--- BEGIN ---

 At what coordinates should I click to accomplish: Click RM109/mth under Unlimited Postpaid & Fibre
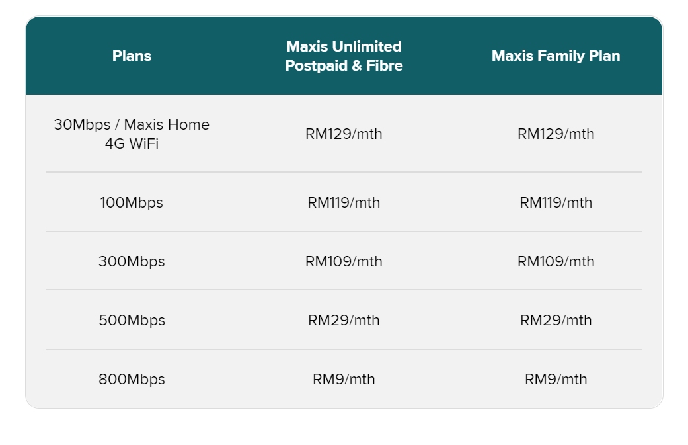point(344,261)
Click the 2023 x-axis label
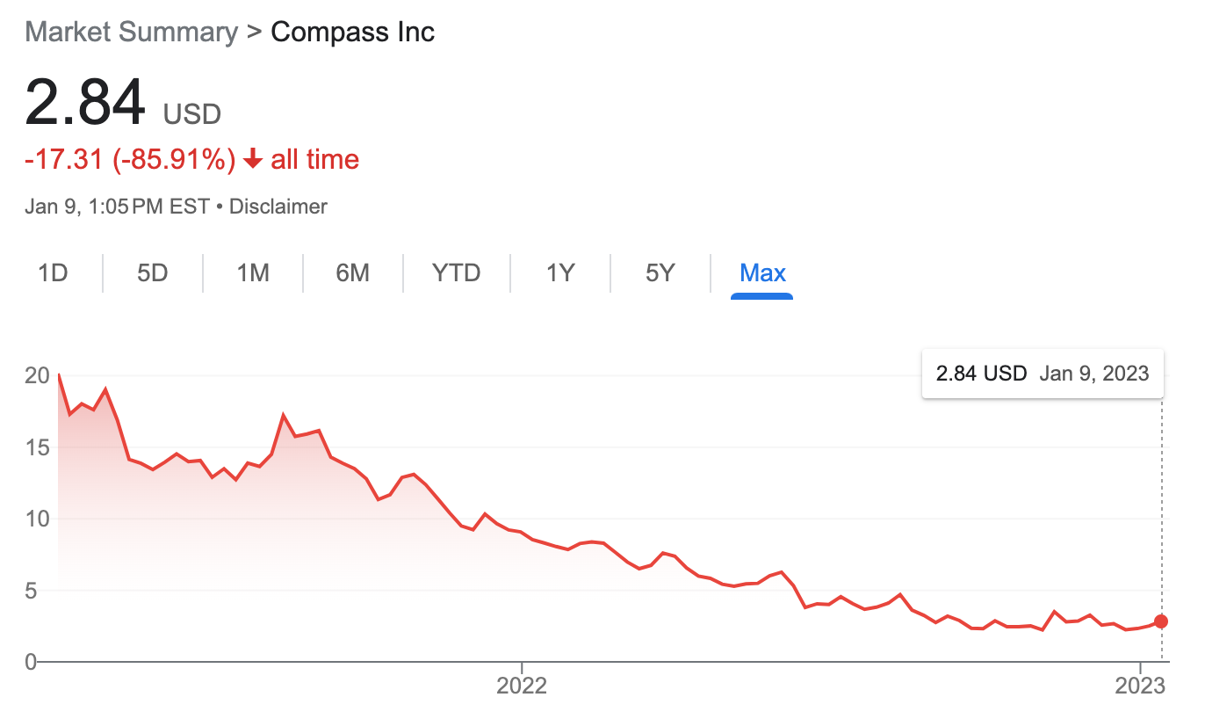Viewport: 1205px width, 719px height. pos(1139,686)
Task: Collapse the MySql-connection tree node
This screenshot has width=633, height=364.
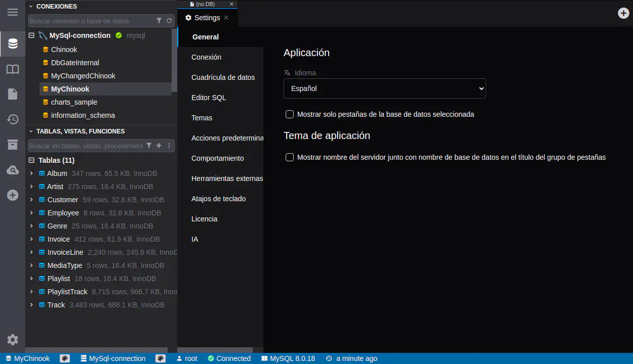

--- END ---

* Short problem
Pull out every line of the records that contains the word "Click". Upper and lower case must match.

* The solution
 At what coordinates should I click to accomplish: Click RM109/mth under Unlimited Postpaid & Fibre
Click the 2023 x-axis label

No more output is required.